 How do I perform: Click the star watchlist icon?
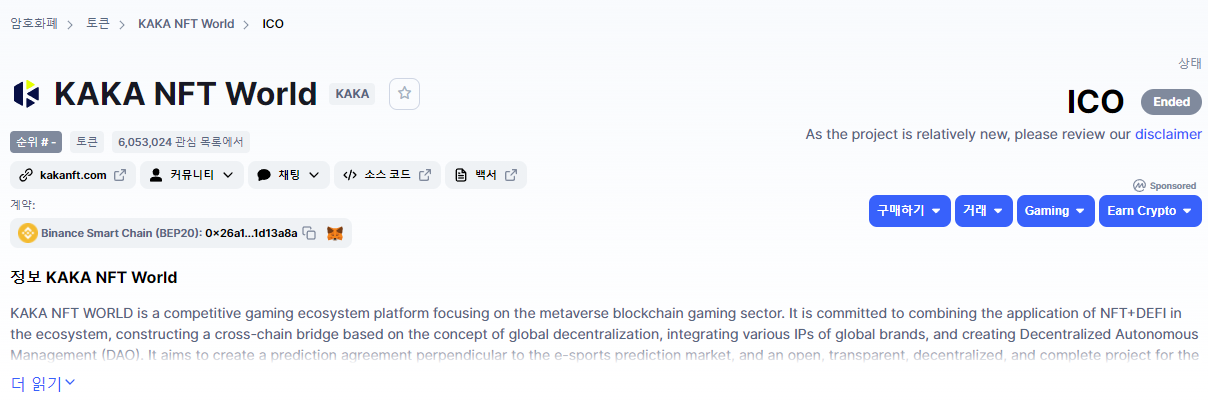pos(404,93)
...
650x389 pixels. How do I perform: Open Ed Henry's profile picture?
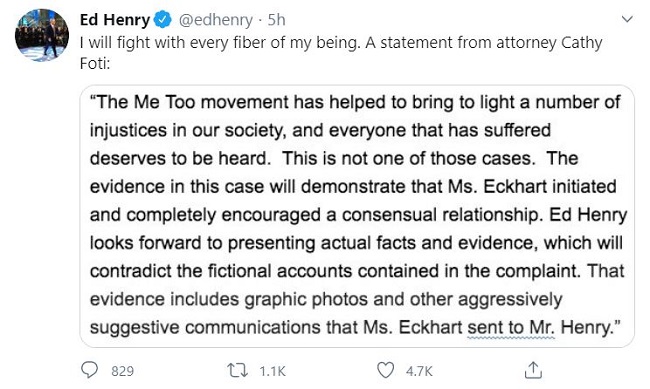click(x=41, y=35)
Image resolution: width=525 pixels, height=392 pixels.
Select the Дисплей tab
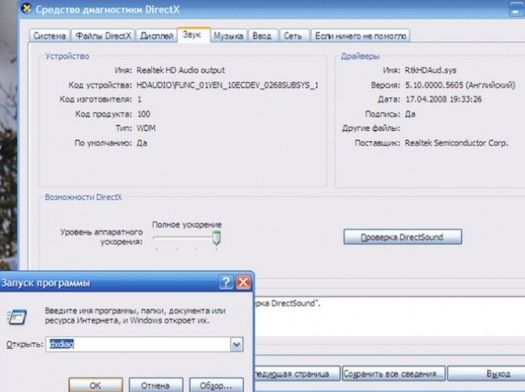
* * *
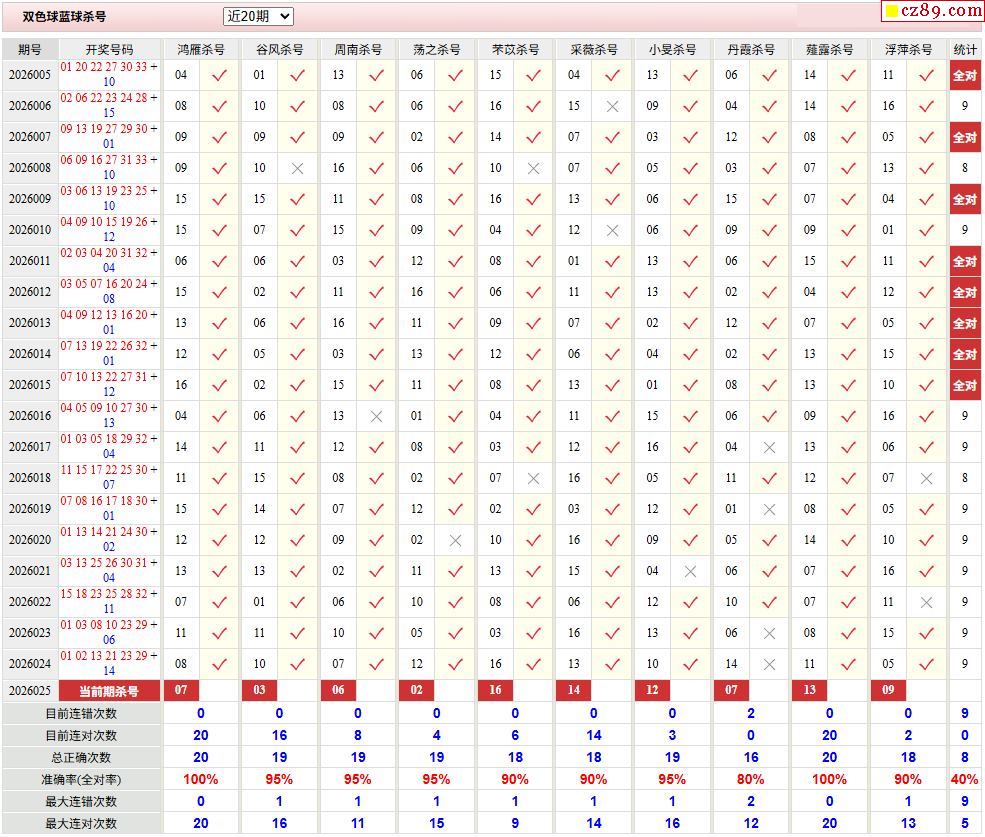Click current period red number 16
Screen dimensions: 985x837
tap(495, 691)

— Exercise directions —
Quote word for word only the lines above from the one containing "650x389 pixels. How" through the one containing "Select the Дисплей tab". Pictures stay out of your copy.

— Result of the task —
650x389 pixels. How do I perform: Open Ed Henry's profile picture?
click(x=41, y=35)
Image resolution: width=525 pixels, height=392 pixels.
Select the Дисплей tab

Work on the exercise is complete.